§ What to do
Show the lines below that contain the string "Toggle".

(Beginning of Recorded information)

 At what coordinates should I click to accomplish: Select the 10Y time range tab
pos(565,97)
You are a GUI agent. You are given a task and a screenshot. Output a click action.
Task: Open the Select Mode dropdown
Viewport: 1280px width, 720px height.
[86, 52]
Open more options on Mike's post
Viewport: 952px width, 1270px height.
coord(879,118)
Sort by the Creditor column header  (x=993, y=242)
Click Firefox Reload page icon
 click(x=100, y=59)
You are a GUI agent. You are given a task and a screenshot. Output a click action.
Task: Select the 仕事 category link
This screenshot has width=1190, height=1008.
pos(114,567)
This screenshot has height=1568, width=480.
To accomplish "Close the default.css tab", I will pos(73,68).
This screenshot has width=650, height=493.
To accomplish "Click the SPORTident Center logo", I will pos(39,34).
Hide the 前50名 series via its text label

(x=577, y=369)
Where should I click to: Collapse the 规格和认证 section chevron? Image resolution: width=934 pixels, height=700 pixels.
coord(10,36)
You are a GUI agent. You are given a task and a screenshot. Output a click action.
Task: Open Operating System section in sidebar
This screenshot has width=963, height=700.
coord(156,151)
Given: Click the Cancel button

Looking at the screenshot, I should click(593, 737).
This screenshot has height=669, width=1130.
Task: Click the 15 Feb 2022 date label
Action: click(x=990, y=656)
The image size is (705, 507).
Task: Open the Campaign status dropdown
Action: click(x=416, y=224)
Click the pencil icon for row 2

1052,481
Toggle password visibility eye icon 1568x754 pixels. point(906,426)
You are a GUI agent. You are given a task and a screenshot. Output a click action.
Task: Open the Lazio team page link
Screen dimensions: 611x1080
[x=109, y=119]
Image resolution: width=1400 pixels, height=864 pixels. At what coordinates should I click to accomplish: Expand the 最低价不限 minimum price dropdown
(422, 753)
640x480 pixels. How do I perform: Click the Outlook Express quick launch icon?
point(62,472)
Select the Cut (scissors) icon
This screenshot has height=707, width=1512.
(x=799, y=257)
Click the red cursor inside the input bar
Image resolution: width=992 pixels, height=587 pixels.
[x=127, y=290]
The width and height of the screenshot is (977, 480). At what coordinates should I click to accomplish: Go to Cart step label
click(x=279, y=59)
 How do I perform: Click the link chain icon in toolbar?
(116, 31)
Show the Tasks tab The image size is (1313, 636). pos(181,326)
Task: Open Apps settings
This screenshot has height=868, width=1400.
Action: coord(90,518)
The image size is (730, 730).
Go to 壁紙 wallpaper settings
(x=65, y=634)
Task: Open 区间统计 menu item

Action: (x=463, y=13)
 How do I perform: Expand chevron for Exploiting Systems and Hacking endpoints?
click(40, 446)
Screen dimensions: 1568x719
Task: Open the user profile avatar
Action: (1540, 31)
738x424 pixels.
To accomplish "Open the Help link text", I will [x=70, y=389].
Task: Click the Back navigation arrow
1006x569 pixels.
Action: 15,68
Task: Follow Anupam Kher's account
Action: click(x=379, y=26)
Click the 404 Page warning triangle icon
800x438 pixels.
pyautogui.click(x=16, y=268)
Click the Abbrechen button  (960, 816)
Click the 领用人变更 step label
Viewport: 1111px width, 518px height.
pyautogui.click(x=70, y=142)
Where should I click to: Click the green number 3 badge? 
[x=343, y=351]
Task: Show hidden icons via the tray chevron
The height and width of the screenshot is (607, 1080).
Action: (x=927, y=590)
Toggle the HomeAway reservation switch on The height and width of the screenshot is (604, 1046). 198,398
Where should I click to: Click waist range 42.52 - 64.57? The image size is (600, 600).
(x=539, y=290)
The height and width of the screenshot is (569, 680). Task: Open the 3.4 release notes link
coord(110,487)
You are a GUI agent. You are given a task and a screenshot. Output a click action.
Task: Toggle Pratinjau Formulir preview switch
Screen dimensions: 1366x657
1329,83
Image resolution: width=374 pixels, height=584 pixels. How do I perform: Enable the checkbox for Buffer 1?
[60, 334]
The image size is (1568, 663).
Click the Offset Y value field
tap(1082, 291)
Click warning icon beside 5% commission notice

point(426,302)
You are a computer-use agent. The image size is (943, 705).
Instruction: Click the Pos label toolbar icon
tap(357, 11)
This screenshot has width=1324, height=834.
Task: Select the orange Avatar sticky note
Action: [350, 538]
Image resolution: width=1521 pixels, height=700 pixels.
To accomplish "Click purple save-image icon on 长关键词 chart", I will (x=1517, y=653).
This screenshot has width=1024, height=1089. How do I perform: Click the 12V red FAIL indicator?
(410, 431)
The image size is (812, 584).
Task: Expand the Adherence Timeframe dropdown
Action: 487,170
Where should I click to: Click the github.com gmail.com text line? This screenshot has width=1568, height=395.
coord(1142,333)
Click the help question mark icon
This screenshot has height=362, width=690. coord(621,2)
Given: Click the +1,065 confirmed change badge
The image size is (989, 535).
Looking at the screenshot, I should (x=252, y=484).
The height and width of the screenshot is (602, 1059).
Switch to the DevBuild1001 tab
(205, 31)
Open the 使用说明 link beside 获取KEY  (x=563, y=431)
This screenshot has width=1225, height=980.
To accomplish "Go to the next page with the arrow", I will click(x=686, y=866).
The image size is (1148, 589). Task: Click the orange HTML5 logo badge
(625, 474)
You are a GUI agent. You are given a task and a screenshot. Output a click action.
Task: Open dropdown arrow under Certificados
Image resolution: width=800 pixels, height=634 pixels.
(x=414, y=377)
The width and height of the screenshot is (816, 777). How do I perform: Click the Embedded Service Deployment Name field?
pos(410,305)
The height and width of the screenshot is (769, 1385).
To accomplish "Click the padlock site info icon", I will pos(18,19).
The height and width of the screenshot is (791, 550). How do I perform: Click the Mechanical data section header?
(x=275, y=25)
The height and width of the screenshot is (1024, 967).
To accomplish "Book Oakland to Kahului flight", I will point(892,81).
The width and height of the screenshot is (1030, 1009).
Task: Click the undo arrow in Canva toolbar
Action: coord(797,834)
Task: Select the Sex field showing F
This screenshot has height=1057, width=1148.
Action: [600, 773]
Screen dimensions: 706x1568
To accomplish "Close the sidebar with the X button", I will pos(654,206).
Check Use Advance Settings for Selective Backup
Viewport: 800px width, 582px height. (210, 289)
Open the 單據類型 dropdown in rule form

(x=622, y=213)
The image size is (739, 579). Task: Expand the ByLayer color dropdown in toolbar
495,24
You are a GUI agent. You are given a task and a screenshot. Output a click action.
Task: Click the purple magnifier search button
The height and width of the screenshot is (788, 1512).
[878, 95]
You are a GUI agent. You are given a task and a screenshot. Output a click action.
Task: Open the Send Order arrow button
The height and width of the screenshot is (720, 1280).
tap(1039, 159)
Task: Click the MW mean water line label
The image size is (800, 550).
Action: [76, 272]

(End of Recorded information)

§ Task response
Toggle password visibility eye icon 1568x754 pixels. point(906,426)
Toggle the HomeAway reservation switch on The height and width of the screenshot is (604, 1046). 198,398
Task: Toggle Pratinjau Formulir preview switch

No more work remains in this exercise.